__TAREFAS__.
[A] Segundo o texto sobre o desarquivamento do PLS 166/2018, em que mês e ano o projeto foi aprovado na CCJ?
[B] Reproduza, sem alterações, o segmento do texto sobre o desarquivamento do PLS 166/2018 que vai de "O PLS 166/2018, que" até "situações mais delicadas.".
[C] Prossiga com o texto sobre o desarquivamento do PLS 166/2018 a partir da última frase apresentada.

__TRECHO DA PÁGINA__.

━━━━━━━━━━━━━━━━━━━━━━━━━━━━━━

Auxiliares de Moro dizem que o desarquivamento é apenas o primeiro passo e que ele, por enquanto, não quer discutir o mérito do projeto. O objetivo é apenas retomar a tramitação do ponto em que parou, para não ter de apresentar uma proposta que tenha de percorrer novamente todo o caminho do processo legislativo: elaboração do texto, escolha de relator, distribuição às comissões do Senado, votação em cada uma delas até o chegar ao plenário.
O PLS 166/2018, que Moro quer desarquivar, já foi aprovado na Comissão de Constituição e Justiça (CCJ), em decisão terminativa (sem necessidade de passar por outras comissões) em dezembro de 2019, na forma de um substitutivo (versão aprimorada), fruto de discussão entre os senadores. As mudanças permitiram certa flexibilidade na execução da pena em segunda instância, permitindo que a medida deixe de ser aplicada em situações mais delicadas.

━━━━━━━━━━━━━━━━━━━━━━━━━━━━━━

__MATERIAL FORNECIDO__.
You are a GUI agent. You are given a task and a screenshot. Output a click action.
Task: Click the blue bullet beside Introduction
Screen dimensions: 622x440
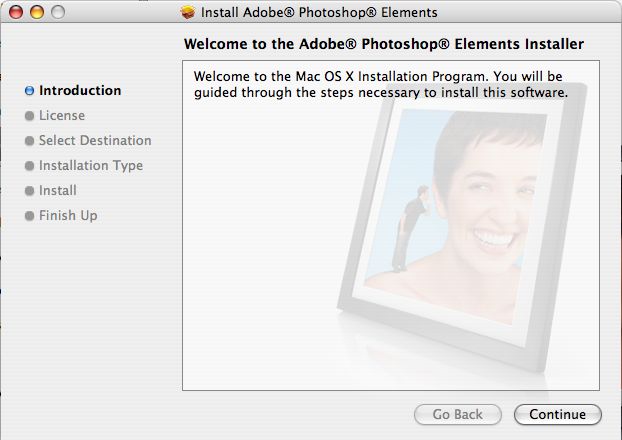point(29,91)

━━━━━━━━━━━━━━━━━━━━━━━━━━━━━━

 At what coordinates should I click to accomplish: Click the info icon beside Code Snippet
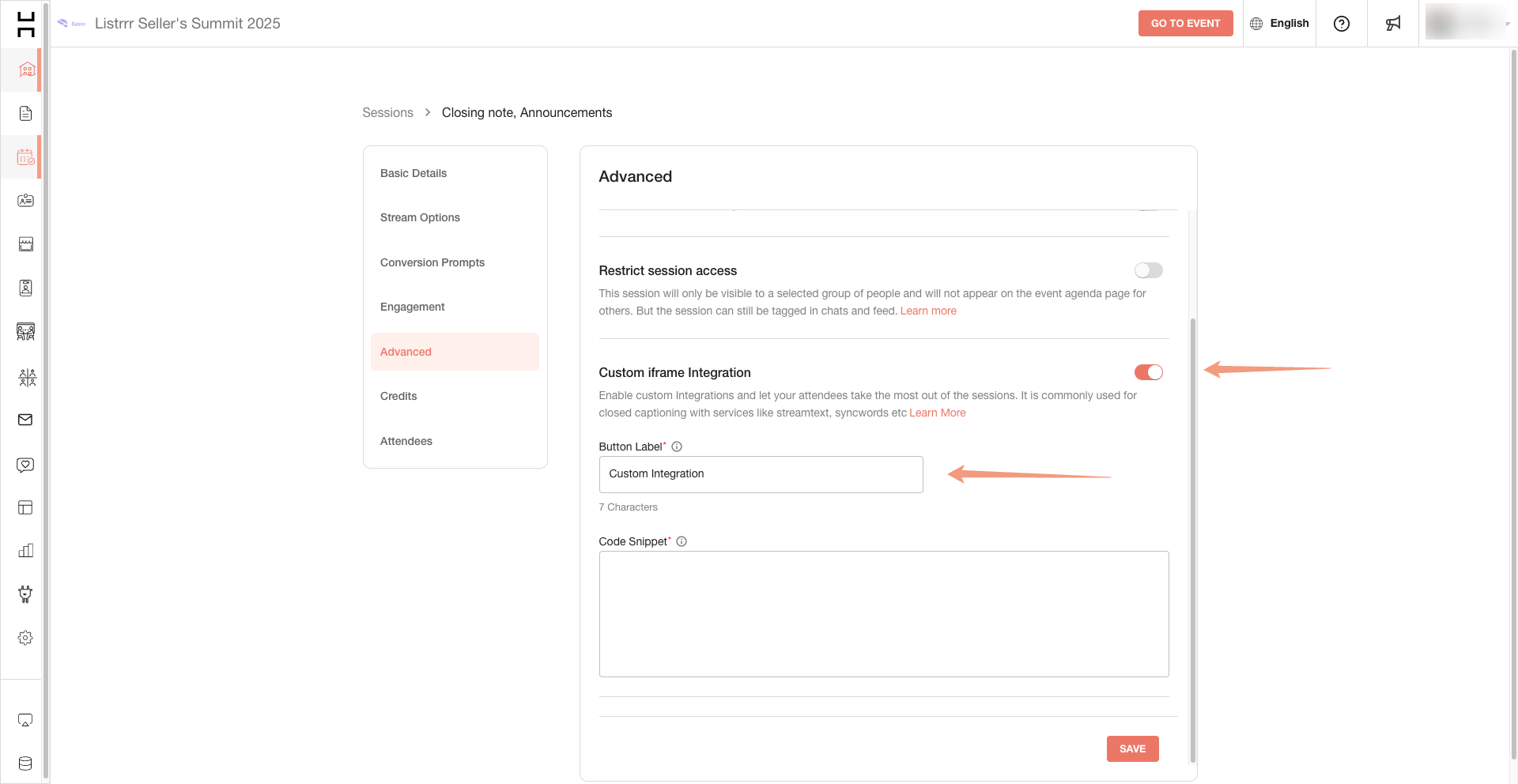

━━━━━━━━━━━━━━━━━━━━━━━━━━━━━━

__RESPOSTAS EM ORDEM__.
[A] Em dezembro de 2019.

[B]
O PLS 166/2018, que Moro quer desarquivar, já foi aprovado na Comissão de Constituição e Justiça (CCJ), em decisão terminativa (sem necessidade de passar por outras comissões) em dezembro de 2019, na forma de um substitutivo (versão aprimorada), fruto de discussão entre os senadores. As mudanças permitiram certa flexibilidade na execução da pena em segunda instância, permitindo que a medida deixe de ser aplicada em situações mais delicadas.

[C]
Proposta prevê exceções se houver chance de absolvição do réu
A proposta, em regra, determina o cumprimento da pena após o julgamento em segundo grau, no qual a culpa foi confirmada por exame dos fatos e provas disponíveis. Mas, caso haja chance de absolvição, anulação, substituição de pena privativa de liberdade por restritiva de direito ou alteração do regime de cumprimento de pena para o regime aberto, o Superior Tribunal de Justiça (STJ) e o Supremo Tribunal Federal (STF) poderão suspender o cumprimento da pena, assim que receberem e examinarem, de forma inicial, os recursos que lhe forem apresentados.
Os próprios tribunais de segunda instância – Tribunais de Justiça estaduais (TJs) ou Tribunais Regionais Federais (TRFs) – poderão deixar de mandar executar a pena caso haja uma questão constitucional ou legal relevante que possa levar a revisão da condenação. Isso poderá ser feito por meio de recursos internos ao próprio tribunal, chamados de embargos de declaração.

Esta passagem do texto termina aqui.